By Watchdog reporter
Forbes has named two Ugandans on the list 30 most promising African entrepreneurs.
Isaac Oboth and Andrew Mupuya made it on this year’s enviable @Forbes list of Africa’s Most Promising Entrepreneurs!
The magazine compiles reputable individuals and organizations that rule the world of business.
On the list of 30, is Isaac Oboth, 26, the founder Media 256 is said to be one of the most promising young Africans.
Forbes writes:
Oboth built a business out of disappointment. In 2007, he hired a videographer to film his high school prom with the intention to sell the DVDs. The video was terrible, he says. But in just a day, he sold all 250 copies. He realized that people are willing to pay for what he considered a poor product, so it was clear they would pay more for a good product. “I immediately went online and began googling what it took to shoot and edit great quality videos.

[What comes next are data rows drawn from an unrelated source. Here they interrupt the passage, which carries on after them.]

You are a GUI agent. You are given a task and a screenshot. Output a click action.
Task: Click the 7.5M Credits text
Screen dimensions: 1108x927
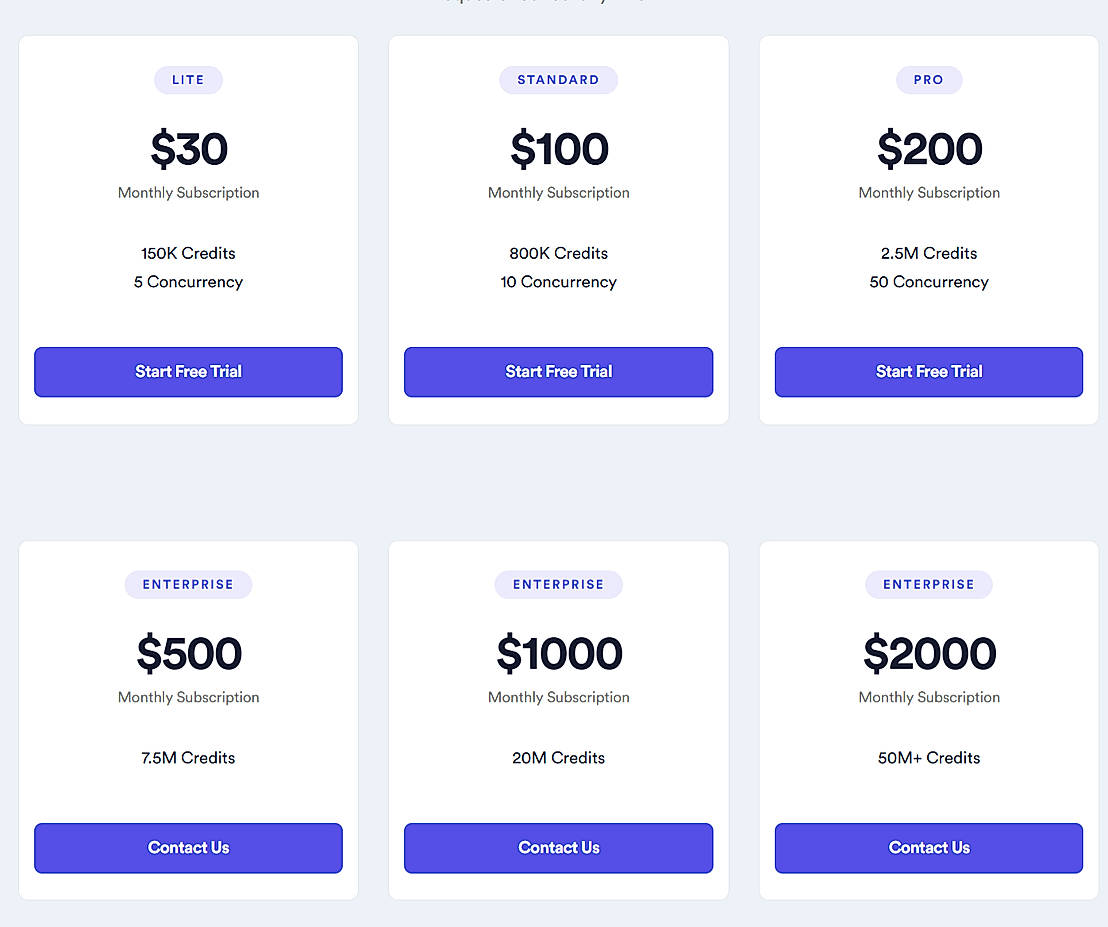[188, 758]
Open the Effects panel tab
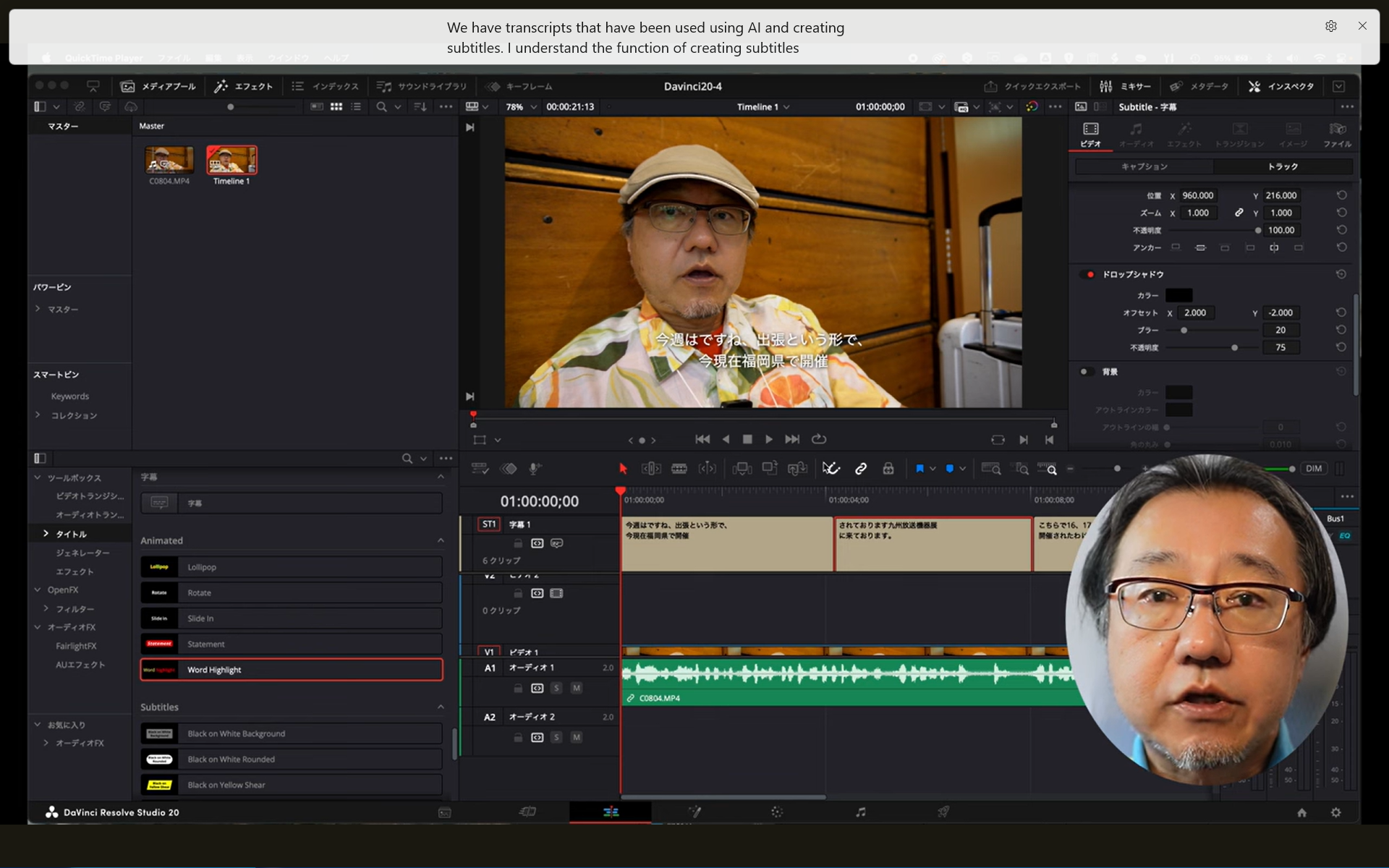Image resolution: width=1389 pixels, height=868 pixels. (244, 86)
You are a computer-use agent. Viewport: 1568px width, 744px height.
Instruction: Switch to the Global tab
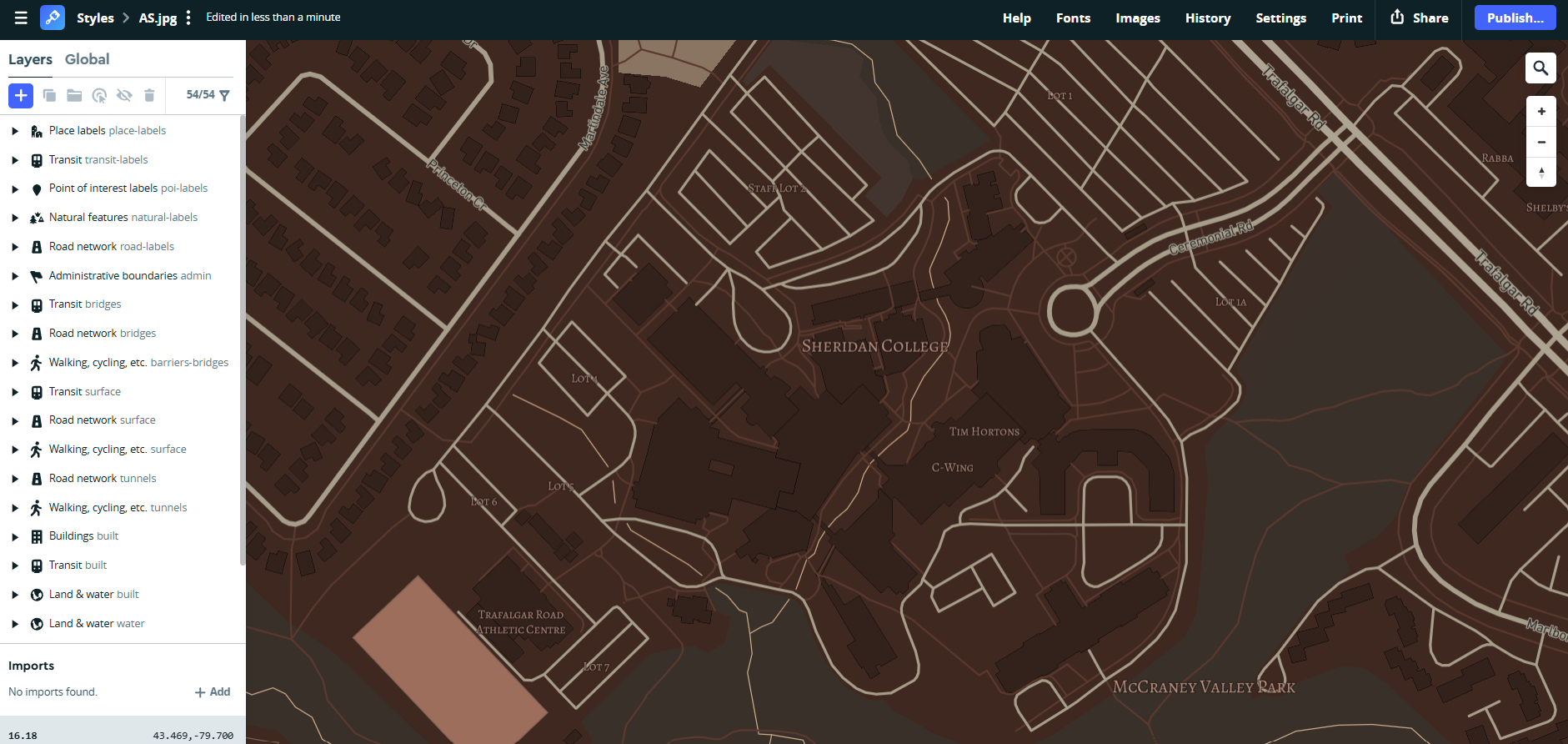87,59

Before I knew it, I was spending 16 hours a day behind a computer watching tutorials on shooting and editing,” says Oboth. He founded Media 256, which shoots and edits commercials, documentaries and TV shows.

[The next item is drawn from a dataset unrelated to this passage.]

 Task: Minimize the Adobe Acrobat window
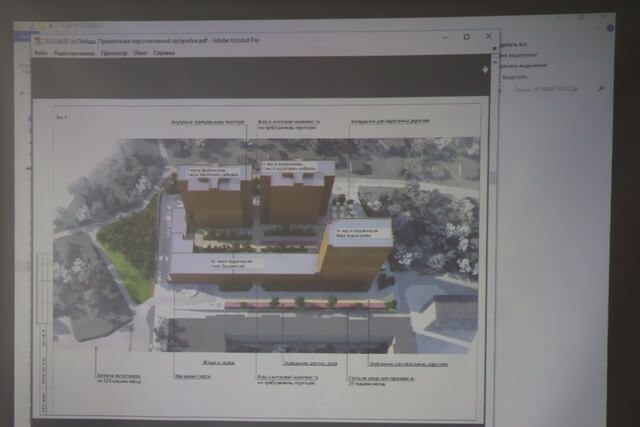(445, 37)
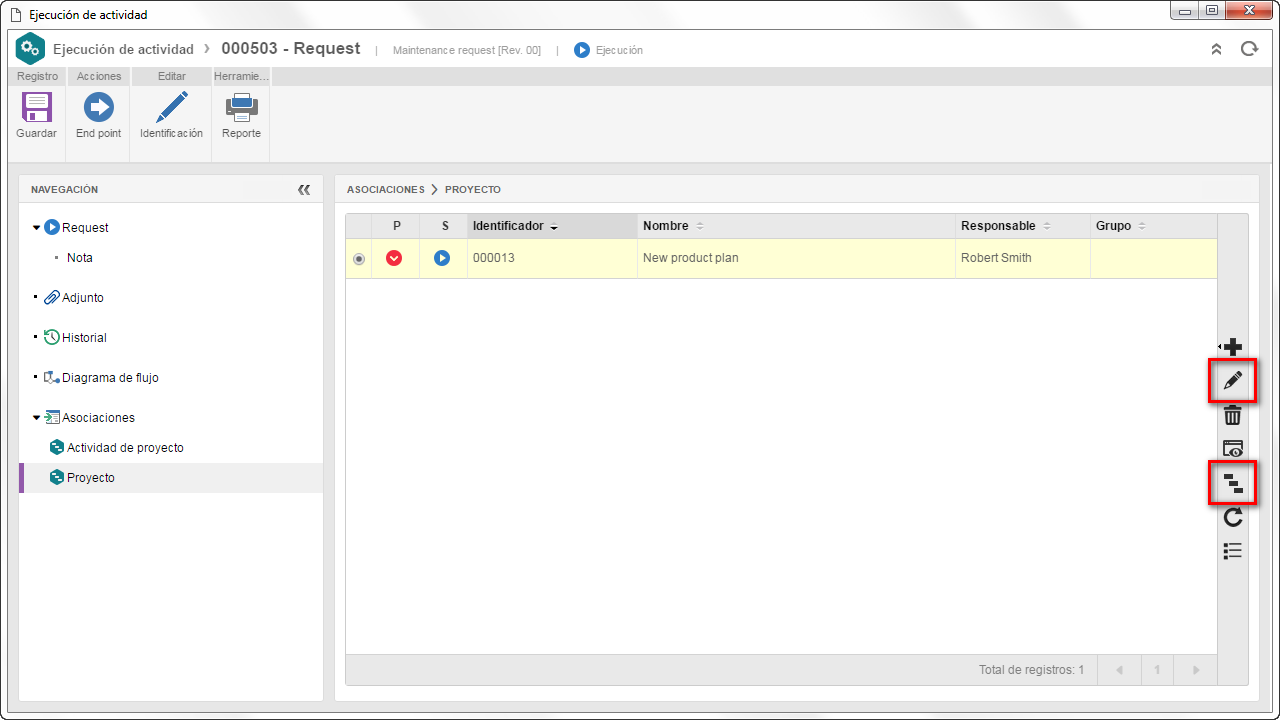
Task: Click the Reporte printer icon
Action: [x=241, y=107]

He employs seven people and makes over $100,000 a year. CNN, Coca-Cola , Nestle and African Leadership Academy are among his clients. One of Oboth’s biggest achievements is a 10-part TV series dubbed Discover Uganda which aired in Uganda and later sold to The Africa Channel, a cable channel in the US.

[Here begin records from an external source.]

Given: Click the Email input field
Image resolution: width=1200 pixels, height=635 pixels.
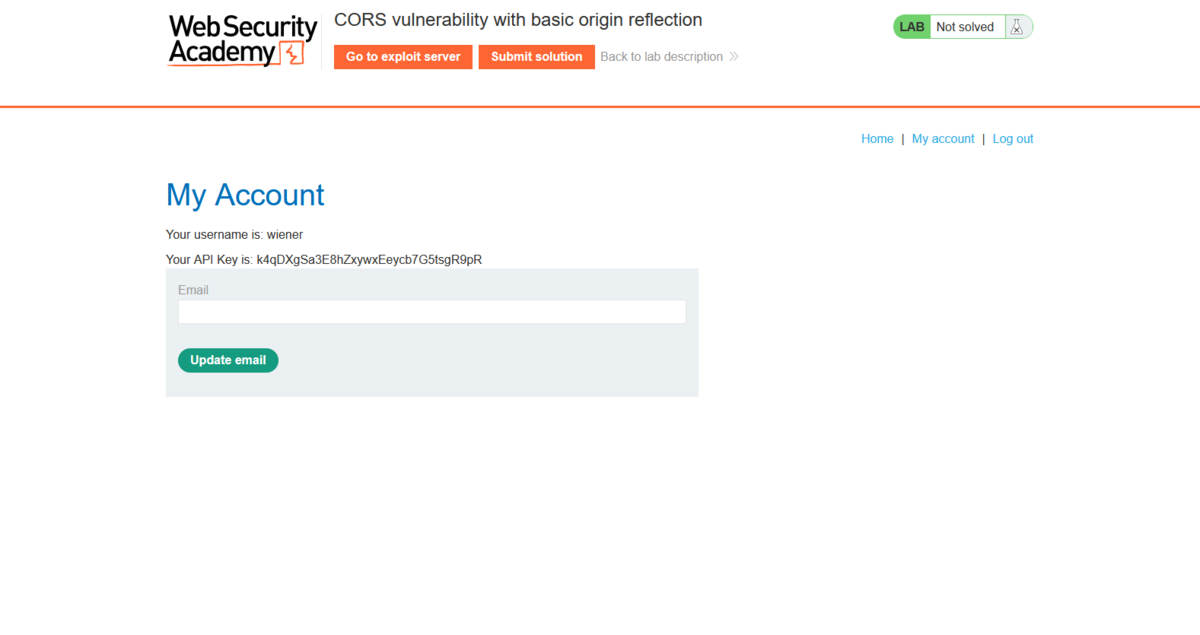Looking at the screenshot, I should [x=431, y=311].
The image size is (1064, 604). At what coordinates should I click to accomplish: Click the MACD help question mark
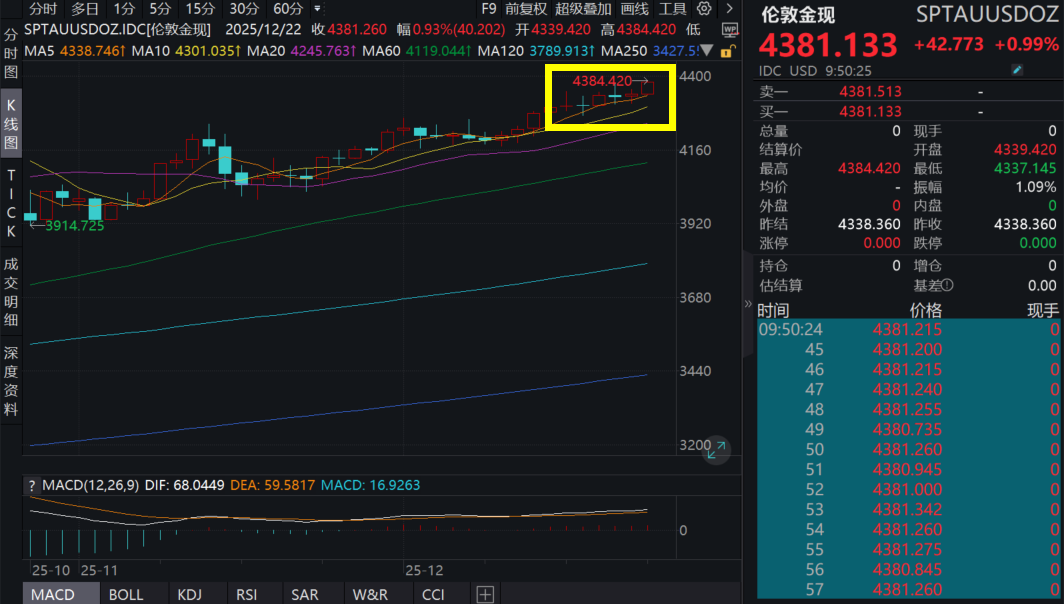click(x=33, y=485)
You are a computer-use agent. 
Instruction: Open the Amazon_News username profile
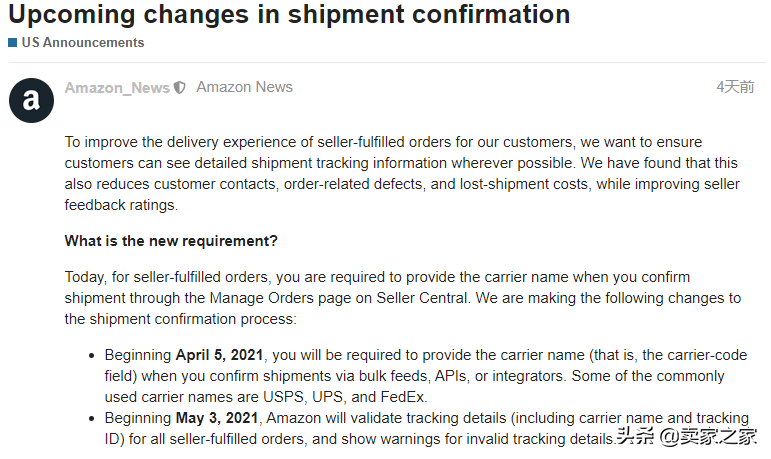117,88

The other Ugandan is Andrew Mupuya, 24. He is the Founder: YELI Paper Bags Limited.
Raised in an extended family in a village in Manafwa district, eastern Uganda, Mupuya understands struggle. Government grants paid for primary school and he had to find money for clothes. In 2008, 16-year-old Mupuya collected used plastic bottles, sold them to a recycling plant for 28,000 shillings ($8.50) and borrowed 8,000 shillings ($2.50) from his teacher to start YELI Paper Bags, a packaging and manufacturing company producing and marketing handmade eco-friendly paper bags from recycled paper.
YELI has made 5.6 million bags that have sold in Uganda, Rwanda, Kenya, South Africa, Norway and the US. He employs 24 people, turning over $170,000 between June 2014 and June 2016.